One of the many joys of gardening is planning ahead, and planting tulips is one way to prepare your outdoor space for a beautiful display come spring. After all, it doesn't get much lovelier than anticipating the delights that are to come, after nature has worked its wonders on what you’ve put into the soil months before.
And planting tulips is ‘the most important and best job of the month’, according to Monty Don. And, as one of our favourite gardening gurus, when Monty gives advice, we’re ready to get off the sofa and out into our own plots. Monty’s own garden, Longmeadow, is a huge source of inspiration for us and our garden ideas, as well as all his Insta followers, his TV audience, and the readers of his books, of course.
So for Monty’s expert tips on when to plant tulips and how, just scroll down.
When to plant tulips
Monty Don revealed that November is prime time to plant tulips on his website (opens in new tab) and here are his top tips.
How to plant tulips: Monty Don’s top tips
1. We did say that one of the pleasures of gardening is anticipation of the loveliness to come.
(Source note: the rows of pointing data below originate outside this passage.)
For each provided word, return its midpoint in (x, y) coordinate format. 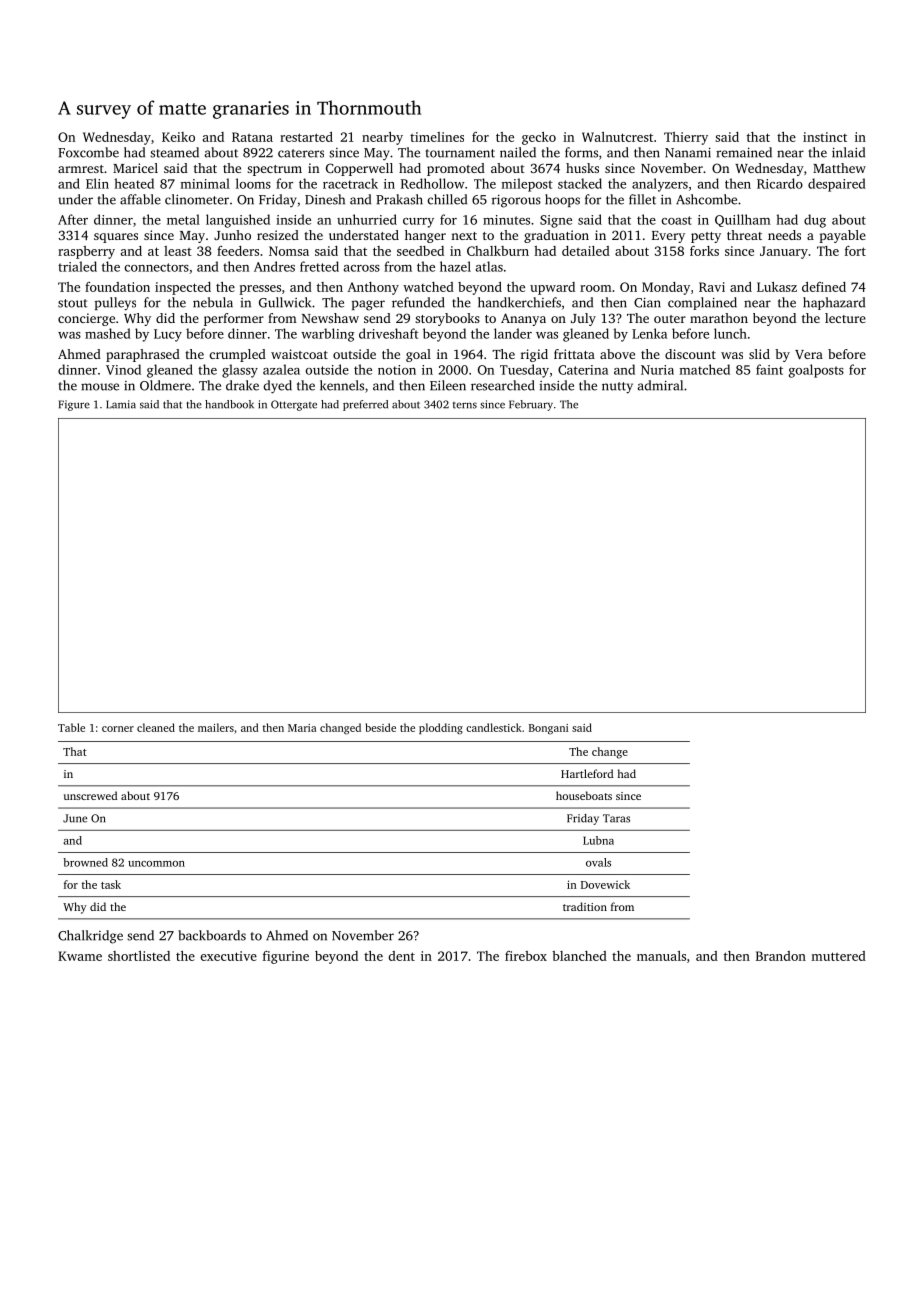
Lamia (121, 404)
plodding (441, 729)
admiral (660, 385)
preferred (365, 405)
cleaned (156, 727)
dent (401, 956)
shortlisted (139, 956)
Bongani (548, 729)
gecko (539, 138)
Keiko (178, 137)
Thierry (686, 138)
However, we are all for an earlier payback and, if you share our impulse, get cracking with this task. As Monty explains, you have from about October until Christmas to get tulips into the ground, but the sooner they’re there, the sooner the flowers will appear.
2. The need-to-know for tulip growers? They require good drainage, Monty says. The takeaway? If your soil is heavy, add grit or sand to it, he advises.
3. Get digging... and digging. Plant tulips as deep as you can is Monty’s advice. It produces a stem that’s strong and straight, he says. You might like to follow Monty’s lead to create holes that are 30cm or more in depth for your flower bulbs using a crowbar.
4. When it comes to spacing them out, tulip bulbs should be around 8 to 10cm apart from one another. First-time bulb planters should note that they go in tip upwards.
5. Make sure you check bulbs before you put them into the ground. If any look damaged or mouldy, these shouldn’t be used.
6. Want to grow tulips in a container? This does give you some advantages, Monty explains. First, drainage isn’t such an issue. Secondly, the tulip bulbs don’t need to be as deep as they do in your garden soil.
7. If you’re opting for the container gardening route, you might also like to be inspired by Monty’s suggestion of planting in layers with a variety that will bloom early planted at the lowest level; a tulip that will flower in the middle of the season above; and then the latest bloomer in a top layer. Sounds good to us!